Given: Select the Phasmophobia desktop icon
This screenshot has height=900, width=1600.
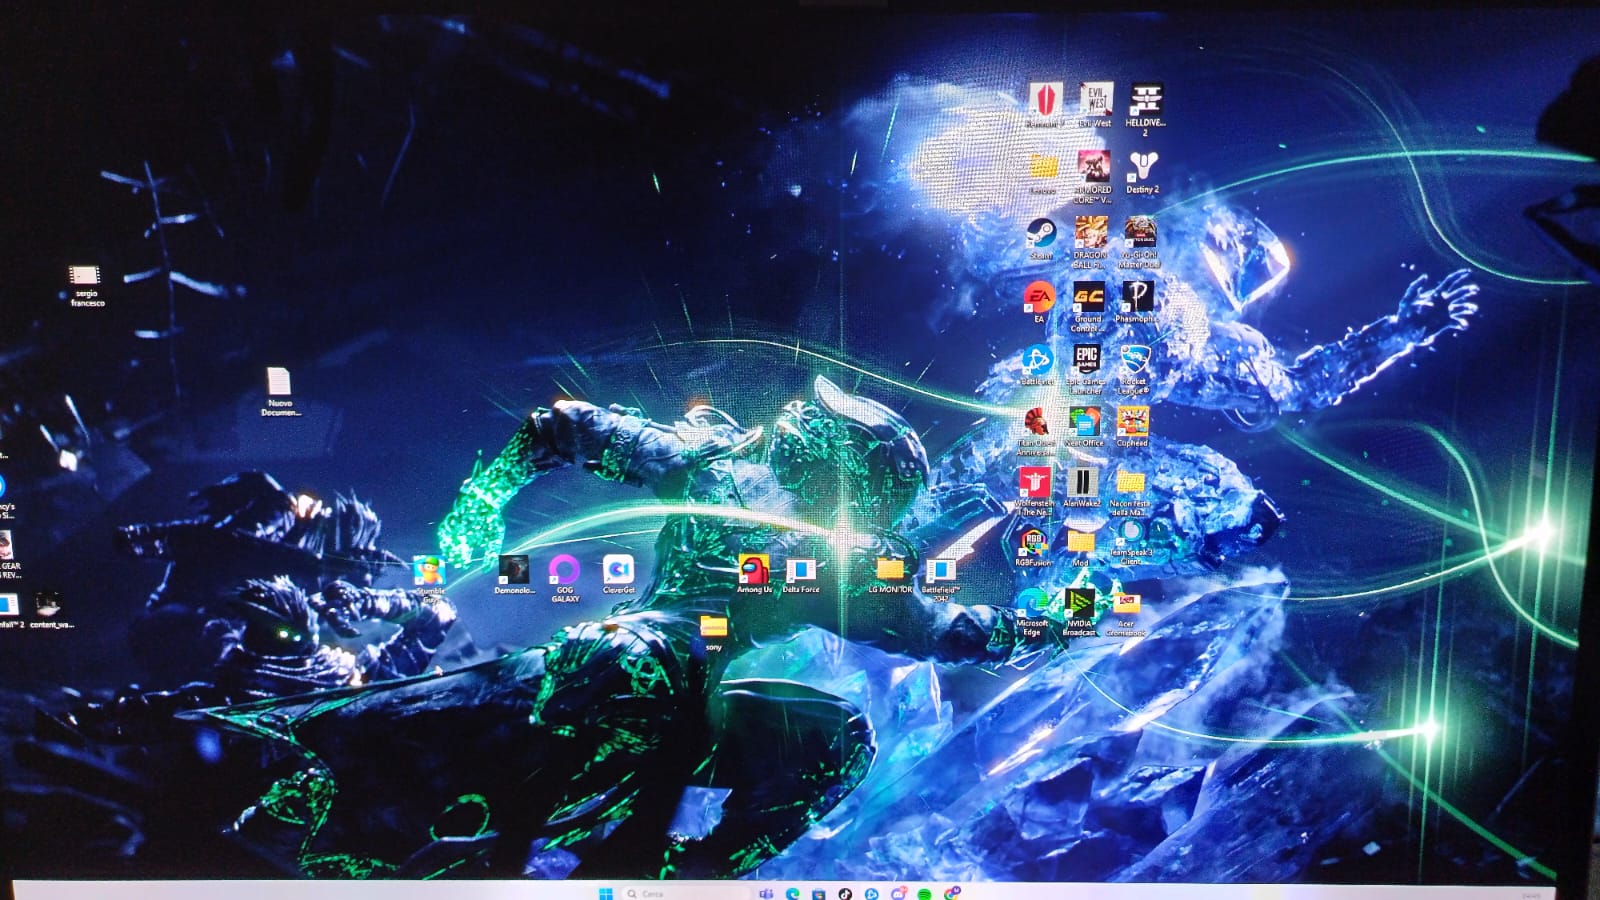Looking at the screenshot, I should click(1136, 298).
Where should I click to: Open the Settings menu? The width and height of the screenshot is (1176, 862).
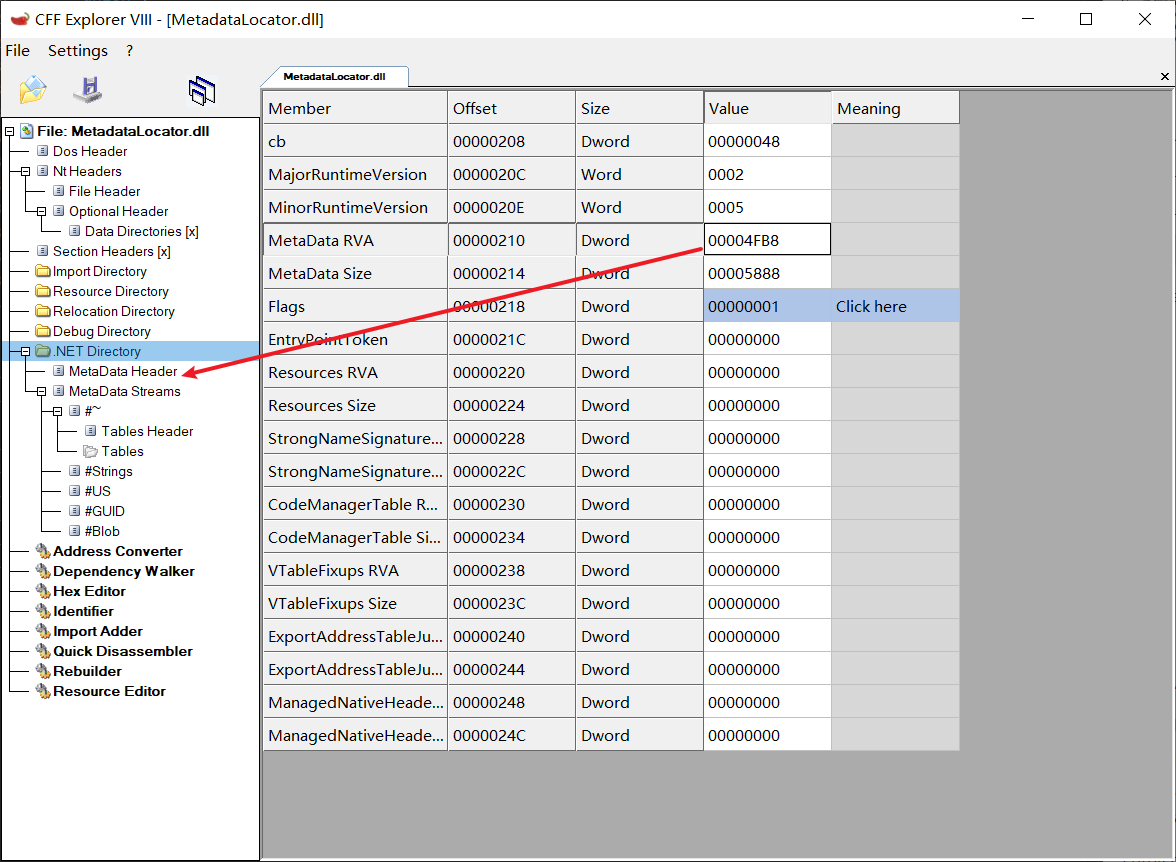[x=78, y=50]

+ + + +

**Activity**. The copy you produce must hold all the records above exactly and none of their pictures.

**Answer space**.
Given: Select the Phasmophobia desktop icon
This screenshot has height=900, width=1600.
Looking at the screenshot, I should click(1136, 298).
Where should I click to: Open the Settings menu? The width and height of the screenshot is (1176, 862).
[x=78, y=50]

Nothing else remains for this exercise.